Paris-Méribel-Paris
Non que nous soyons des modèles de ponctualité, ma camarade et moi, surtout ma camarade d’ailleurs, mais passées les 15 minutes parisiennes, l’attente commence à se faire longue pour des français, de passage à Paris, et élevés à la dure loi de la précision horaire new yorkaise. G. a non-reservé aux Cocottes -car on ne peut pas réserver aux Cocottes- et il est en retard. J’ai atterri le matin et le voyage en classe économique -rebaptisé avec tout ce qu’il faut d’hypocrisie marketing Tempo par Air France- et le vol ne m’a pas donné plus de deux heures pour dormir assis malgré l’absence d’écran individuel qui m’a privé d’impérissables chefs-d’œuvre, que je verrai au retour, comme Agents très spéciaux (remboursez!) et La guerre des miss (où je me rends compte que les intermittents du cinéma français ont des arriérés d’impôts colossaux). Comme nous n’avons pas vraiment le courage de faire la queue aux Cocottes, ni au Café Constant malgré un souvenir d’oeufs mimosa. Nous nous replions sur une des autres constanteries de la rue St Dominique -dont la partie entre les avenues Bosquet et Rapp sera certainement rebaptisée rue Christian Constant à la mort du chef- que nous n’avons pas encore testée, Le Violon d’Ingres. Tant pis pour G. et son porte-monnaie tout tourné vers sa noce en juin, il n’avait pas qu’à faire des longueurs de trop à la piscine de Pontoise. Bizarrement, il reste de la place à la plus chère des adresses…
Je n’ai pas trop réfléchi au fait que les cuisines communiquaient et que la salade Caesar du mois de décembre aux Cocottes serait la même que celle du mois d’avril au Violon d’Ingres, soit une montagne, genre Himalaya plutôt que les Vosges, de salade finement hachée avec ce qu’il faut de tendre poulet et de bacon. Trop de bouffe, presque maniérée, pour un début de dîner que je voulais plus léger. L’andouillette est, parait-il, fameuse. Elle mérite de l’être.

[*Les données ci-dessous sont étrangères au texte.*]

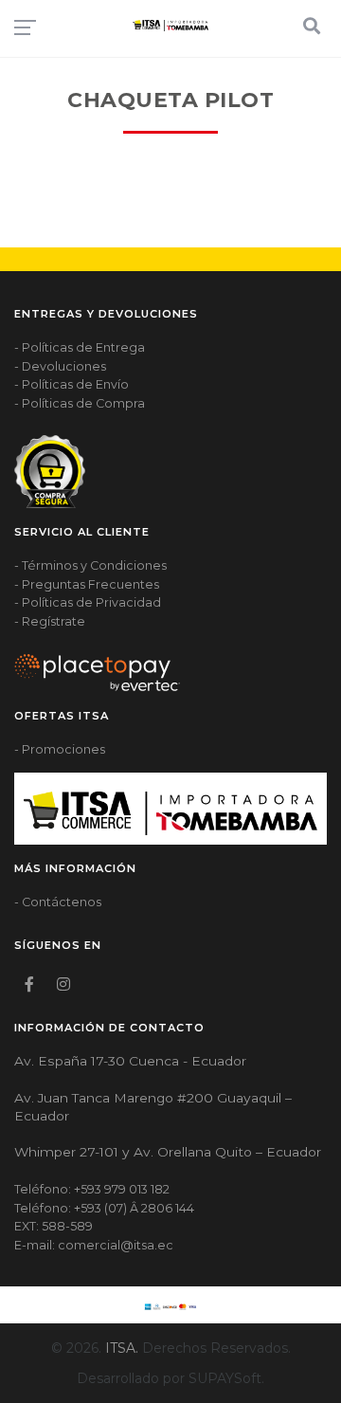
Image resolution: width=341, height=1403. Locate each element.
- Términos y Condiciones (90, 565)
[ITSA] (170, 25)
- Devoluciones (60, 366)
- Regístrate (49, 621)
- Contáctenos (57, 902)
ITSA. (121, 1348)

Evidemment, je tends -à me demander si je ne les taille pas moi-même- des verges pour me faire battre. Et je ferais aussi preuve d’une mauvaise foi si je me plaignais de la qualité (et des prix) des plats servis au pied des pistes à Meribel-Mottaret. Personne n’a jamais eu l’intention d’installer un relais gastronomique –mais une vache à lait qui plumerait les skieurs, oui!- dans un lieu où le moindre plat extra brûlant se refroidit en deux secondes même au mois d’avril. Il y a un tout petit plus haut Le grain de sel pour le dîner: soupe à l’oignon sans sel, non que j’en sois accro, de peur que mes artères se cassent comme des spaghetti suivant les conseils de ma maman, et sans goût; le gratin de crozets rattrape ce début de prestation raté. Il y a aussi une crêperie où ils sont aussi gentils qu’ils ne savent pas préparer des galettes.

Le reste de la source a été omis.